We each found cool stuff to show each other over the next 8 hours. ‘TV time’ that night became ‘install-try-uninstall time’. We tried out every free Droid app we could get out hands on.

My current app list includes:

* a dictionary

* an app with information on every country

* another with info on each of the United States

* an app with just about every math and physics formula you can imagine

* a copy of the Constitution

* the periodic table with all the basics on each element

* an interface to play audio versions of just about every influential book that has fallen out of copyright

* a crappy DirecTV app to set my DVR to record (better than nothing but this is weak and I expect something really slick and similar to the same searches that can be done directly on the DirecTV box)

* an LED scroller that shows the message you type in (think “Get me a beer, plz” on a lit up sign)

* a light saber with the sound-FX following the Droid’s movement

* the Bible

* the Quran

* several WiFi tools to not only find hot spots but to see which channels have the least traffic

* a ton of relaxation noise machines

* a Darth Vader soundboard

* headlines from NPR and BBC World

* the weather radar for where I happen to be standing (goooo GPS)

* the 10 day and hour by hour forecast from the Weather Channel for where I happen to be standing (GPS is so abused in Android apps)

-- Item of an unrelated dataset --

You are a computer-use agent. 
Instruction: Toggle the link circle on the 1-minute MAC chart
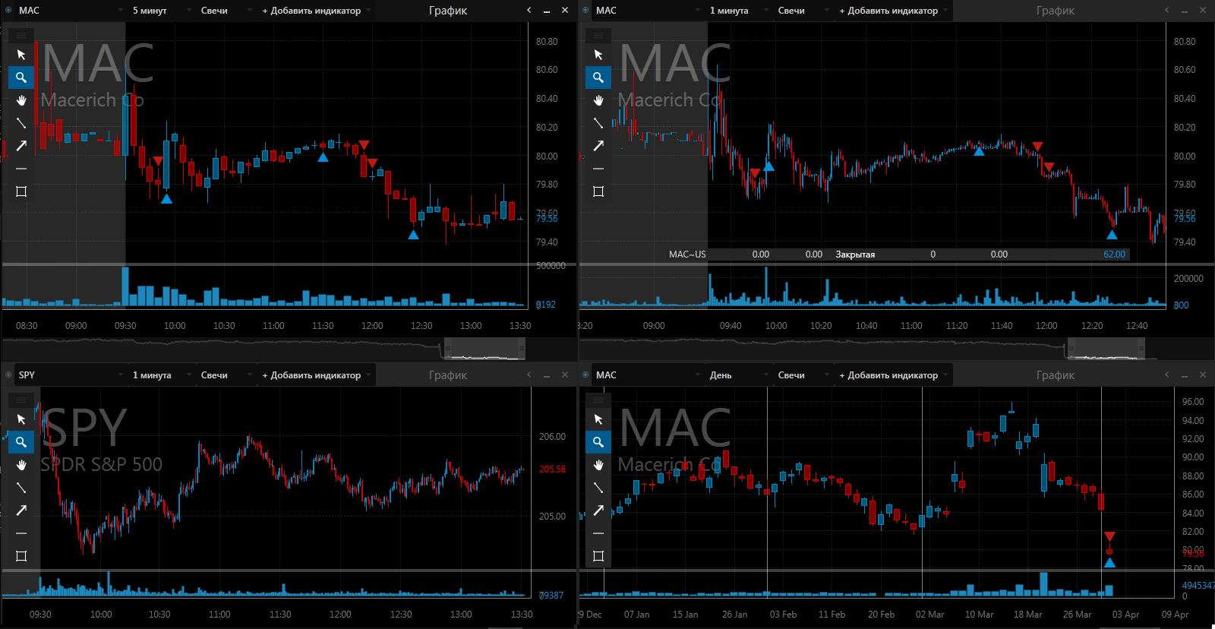click(x=585, y=11)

* a few tools to automate common Android tasks

* a guitar tuner

* flashlight app that turns the flash on and leaves it on until you turn it off

* copied 5 gigs of music to it – turning it into a USB drive for a desktop computer was a tad strange

I’ve spent probably 72 hours during the past week geeking:

* set up all the various options to my preferred settings

* set up the phone to teach me Spanish using 5 different apps

* set up a rather complex Personal Assistant to remind me of just about everything using 4 apps but I’m adding at least 2 more for specific task lists

* on my regular PC I installed the developer’s tool kit, the java programming libraries, an Android OS emulator, wrote and ran a little BS app so I could see what the developers see

* joined a couple Droid-Fanboy forums

* joined a couple Android-Developer forums

* wormed my way out of xWindows and into the underlying file structure

* tricked the phone into doing a full install of the   Perl  programming language

I can really see a future for the Android OS. I have no idea what is going on for iPhones and BlackBerry. They will not be able to go where the Android will go unless they are willing to let other people use their OS.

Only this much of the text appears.